As you say, yes, the assumption here was that the StringRef should refer to the memory mapped object file, or a stable copy created in the export parsing code, which lives forever.

Would it be sufficient to stabilize the COFF linker options when we read them in, since LTO object lifetime is shorter than Export lifetime? Say, here: https://github.com/llvm/llvm-project/blob/main/lld/COFF/InputFiles.cpp#L1084C41-L1084C41

mstorsjo commented 9 months ago

As you say, yes, the assumption here was that the StringRef should refer to the memory mapped object file, or a stable copy created in the export parsing code, which lives forever.

Would it be sufficient to stabilize the COFF linker options when we read them in, since LTO object lifetime is shorter than Export lifetime? Say, here: https://github.com/llvm/llvm-project/blob/main/lld/COFF/InputFiles.cpp#L1084C41-L1084C41

It would be sufficient to e.g. wrap that in a StringSaver::save() operation, yeah. For most LTO object files, the StringRef seems to not refer to the SmallVector<char, 0> Strtab but apparently somewhere in the memory mapped file, or somewhere else that sticks around, but for these LTO object files that need to be upgraded, we run into this. Tossing all these LTO file directives in a StringSaver will use up a bit of memory for sure, but perhaps it's tolerable here?

MaskRay commented 9 months ago

The reason is that the export directives are stored as StringRef pointing at the source memory.

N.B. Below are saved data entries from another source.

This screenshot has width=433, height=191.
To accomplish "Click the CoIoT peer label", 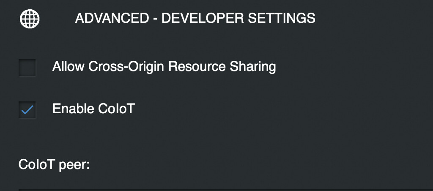I will (x=54, y=164).
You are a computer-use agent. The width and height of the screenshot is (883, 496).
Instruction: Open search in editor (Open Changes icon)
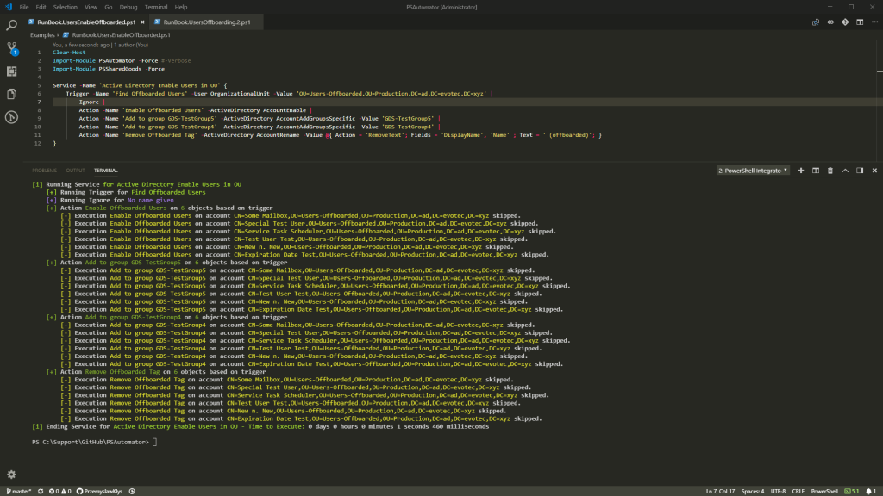816,22
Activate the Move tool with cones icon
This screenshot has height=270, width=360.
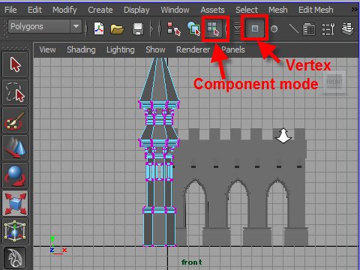click(15, 148)
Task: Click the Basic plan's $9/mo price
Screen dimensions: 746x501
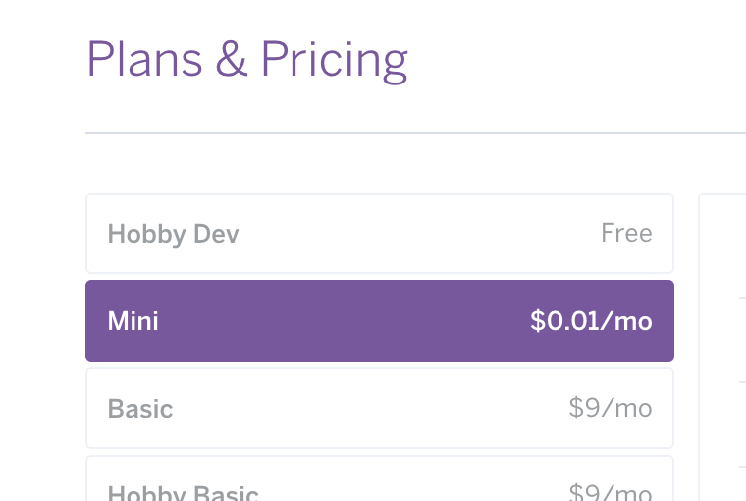Action: point(610,408)
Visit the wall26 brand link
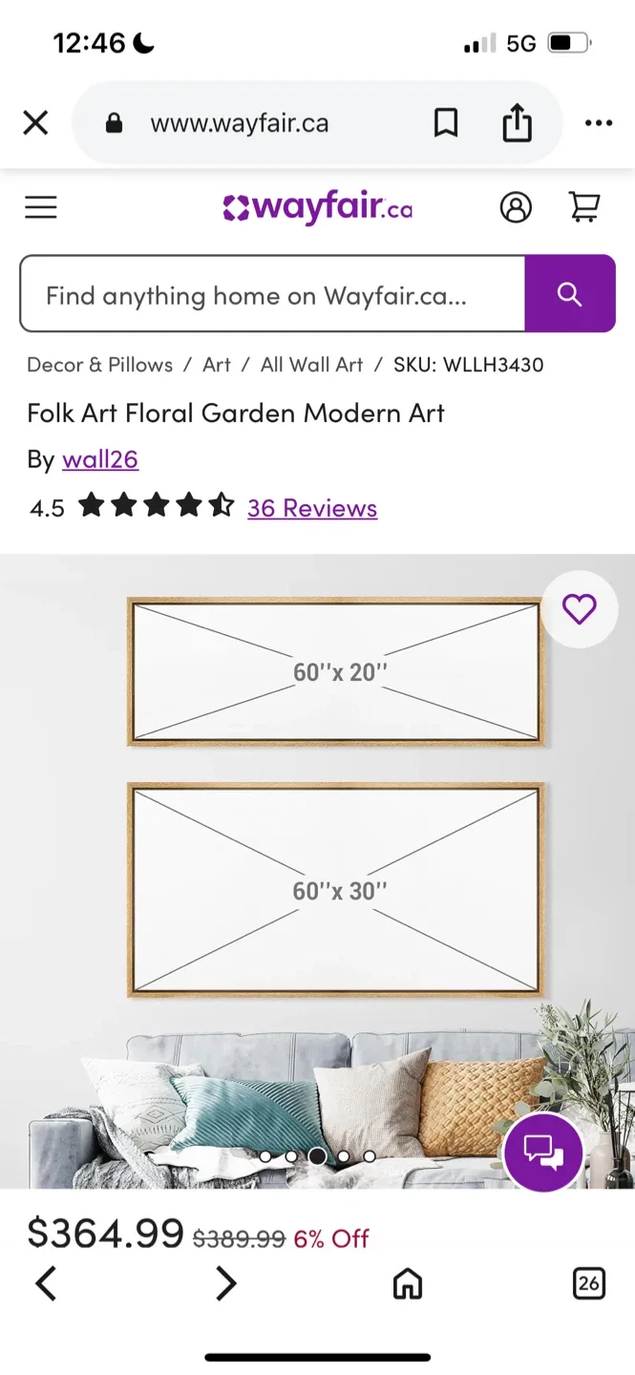Image resolution: width=635 pixels, height=1375 pixels. [100, 459]
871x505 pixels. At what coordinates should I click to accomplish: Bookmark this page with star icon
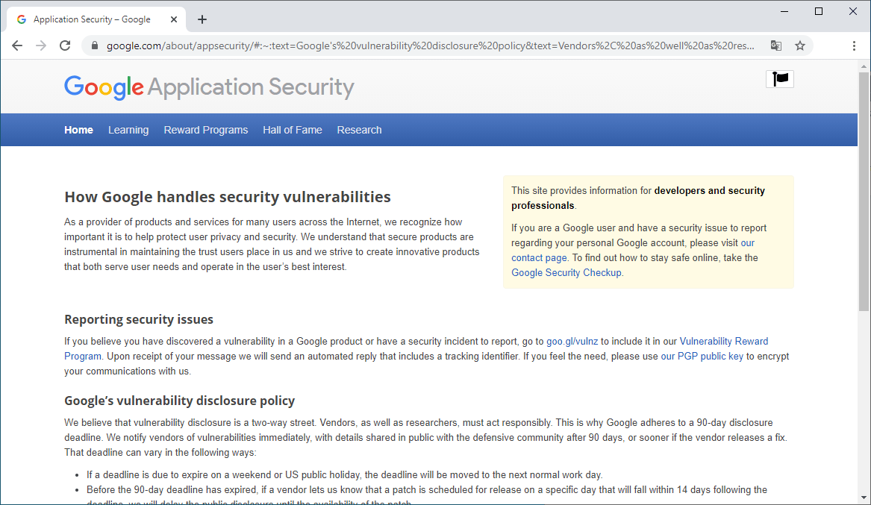[800, 46]
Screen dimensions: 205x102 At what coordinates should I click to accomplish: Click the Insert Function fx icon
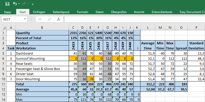point(59,19)
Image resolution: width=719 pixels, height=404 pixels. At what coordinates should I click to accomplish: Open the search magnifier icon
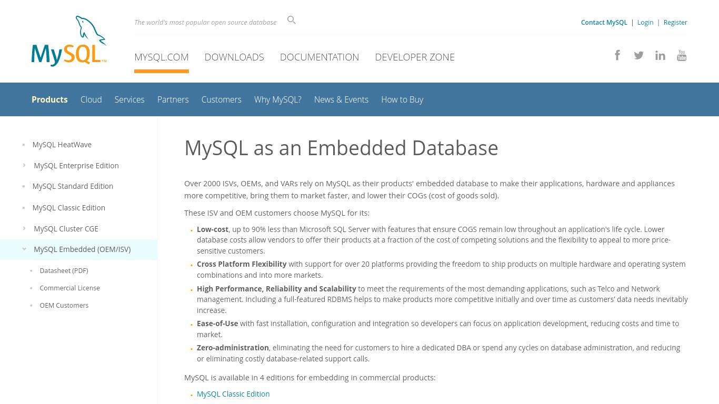tap(292, 20)
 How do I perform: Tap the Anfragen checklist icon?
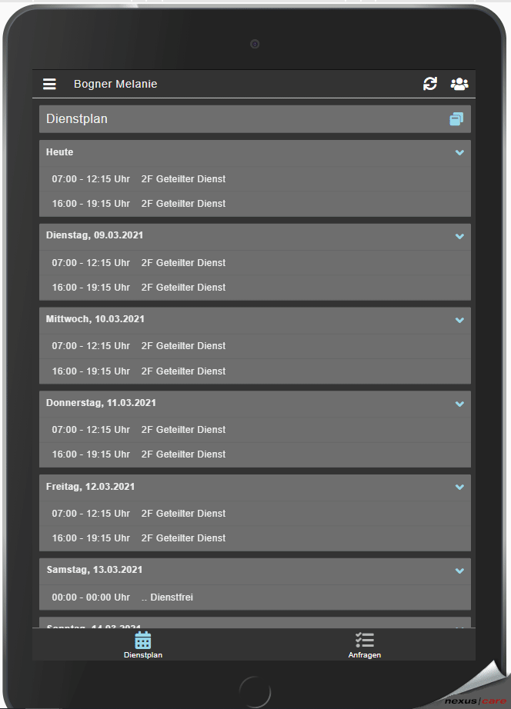pyautogui.click(x=364, y=640)
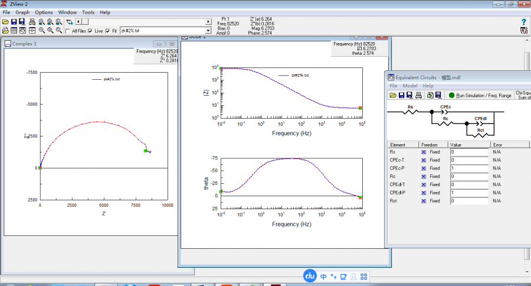
Task: Change Rct freedom setting
Action: [x=424, y=201]
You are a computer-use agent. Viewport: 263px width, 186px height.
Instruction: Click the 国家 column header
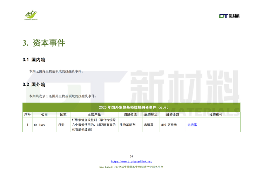click(x=63, y=114)
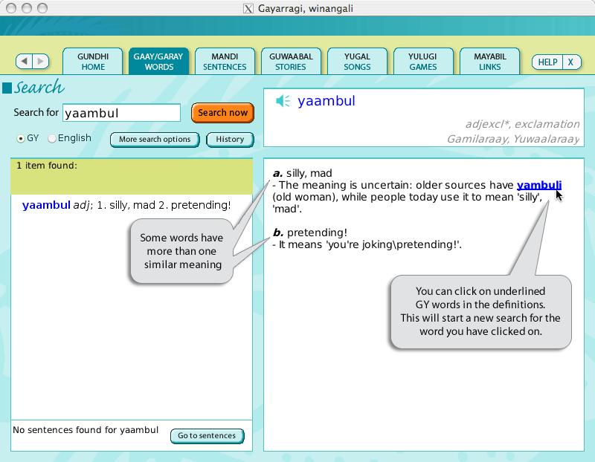Open the Mayabil Links tab
Screen dimensions: 595x462
point(489,62)
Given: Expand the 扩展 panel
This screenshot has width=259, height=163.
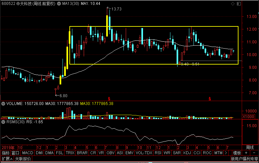Looking at the screenshot, I should click(x=7, y=159).
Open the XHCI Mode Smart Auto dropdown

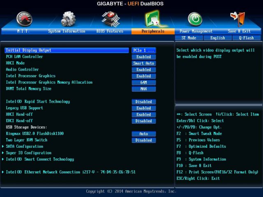143,63
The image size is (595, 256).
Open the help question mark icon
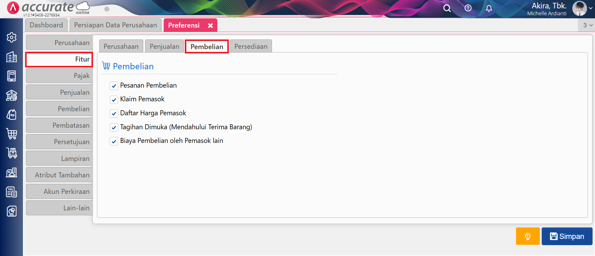point(468,8)
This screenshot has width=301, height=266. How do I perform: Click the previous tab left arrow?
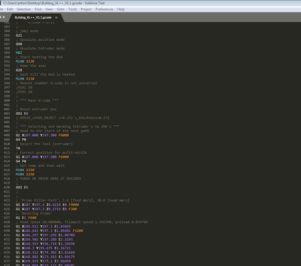tap(1, 17)
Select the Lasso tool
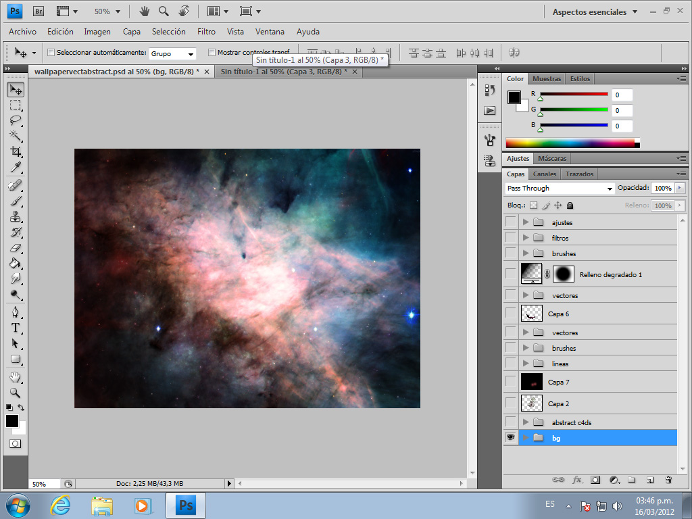The image size is (692, 519). point(15,120)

In the case of LTO objects that have been upgraded, this is memory owned by SmallVector<char, 0> Strtab here: llvmorg-17.0.6/llvm/include/llvm/LTO/LTO.h#L119-L125 After compiling LTO, this object is destructed, and the StringRef is left with a dangling pointer. For LTO objects that didn't need to be upgraded (see llvmorg-17.0.6/llvm/lib/Object/IRSymtab.cpp#L404-L438), the StringRef seems to point into memory elsewhere (maybe part of a memory map?) which isn't destructed at that time.

It seems that InputFile::~InputFile is called at checkError(ltoObj->add(std::move(f.obj), resols));checkError(ltoObj->add(std::move(f.obj), resols));.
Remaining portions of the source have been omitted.